Mariano Rajoy lo sabe, y eso aumenta aún más la distancia con respecto a sus (no) interlocutores. De ahí la ironía que rezuman sus palabras. Pone a los demás ante una responsabilidad que no quieren asumir, y al hacerlo con tanta frialdad, y sin necesidad de subir la voz, saca partido de algo que en principio está en su contra: la diferencia de edad. En un escenario en el que los demás protagonistas juegan al adanismo regeneracionista, a la buena conciencia virginal y al juvenilismo irresponsable, Rajoy les devuelve la imagen que se tiene de ellos en una sociedad que lleva muchos años esforzándose por criar a señoritos como los que ayer hablaron en el Congreso. Tampoco esto, como se comprenderá, es fácil de perdonar.
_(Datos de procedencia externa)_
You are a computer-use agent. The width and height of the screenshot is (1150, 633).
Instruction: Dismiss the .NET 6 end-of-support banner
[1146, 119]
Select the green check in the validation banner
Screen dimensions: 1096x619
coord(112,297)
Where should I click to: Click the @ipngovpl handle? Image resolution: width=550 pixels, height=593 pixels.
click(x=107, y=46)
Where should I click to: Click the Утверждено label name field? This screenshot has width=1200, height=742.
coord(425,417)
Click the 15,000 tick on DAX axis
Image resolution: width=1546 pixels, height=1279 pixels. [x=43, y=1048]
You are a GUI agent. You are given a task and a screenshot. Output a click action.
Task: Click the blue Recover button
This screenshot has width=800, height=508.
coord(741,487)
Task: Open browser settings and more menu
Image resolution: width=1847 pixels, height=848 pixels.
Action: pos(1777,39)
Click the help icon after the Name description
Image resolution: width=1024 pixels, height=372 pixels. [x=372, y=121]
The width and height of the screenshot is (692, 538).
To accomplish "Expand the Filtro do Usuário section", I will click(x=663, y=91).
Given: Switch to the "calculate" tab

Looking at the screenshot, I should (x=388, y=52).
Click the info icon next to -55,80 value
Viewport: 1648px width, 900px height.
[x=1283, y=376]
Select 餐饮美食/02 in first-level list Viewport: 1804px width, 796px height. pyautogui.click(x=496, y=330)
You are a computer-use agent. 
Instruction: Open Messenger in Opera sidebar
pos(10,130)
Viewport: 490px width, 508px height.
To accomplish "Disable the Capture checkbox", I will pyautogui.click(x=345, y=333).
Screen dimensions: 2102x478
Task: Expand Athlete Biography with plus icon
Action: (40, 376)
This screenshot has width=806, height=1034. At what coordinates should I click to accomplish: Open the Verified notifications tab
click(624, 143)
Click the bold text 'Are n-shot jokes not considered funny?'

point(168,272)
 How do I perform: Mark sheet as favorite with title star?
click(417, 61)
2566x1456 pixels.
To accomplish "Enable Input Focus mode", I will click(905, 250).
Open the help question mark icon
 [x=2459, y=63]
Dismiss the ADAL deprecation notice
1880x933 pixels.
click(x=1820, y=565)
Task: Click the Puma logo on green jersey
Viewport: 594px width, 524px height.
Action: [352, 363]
Eso no significa que Rajoy, que representa a muchos millones de personas y está en condiciones de representar a algunos más, se deba acomodar a un papel que, aun sentándole muy bien, no le va a proporcionar más apoyos. Hay en el discurso y en la actitud de Rajoy una complacencia que –además– probablemente no corresponde al fondo de su propia convicción, ni a su carácter ni a su experiencia. El reformismo, del que Rajoy y el Partido Popular se reclaman con razón, exige presentar propuestas, explicar lo que se quiere hacer y también adoptar una posición más clara, menos reticente ante los adversarios. Las últimas elecciones han dejado claro que no todo se puede dejar al sobreentendido y al supuesto sentido común de la gente. También el principio de realidad, que siempre es relevante, puede llegar a pecar de narcisismo.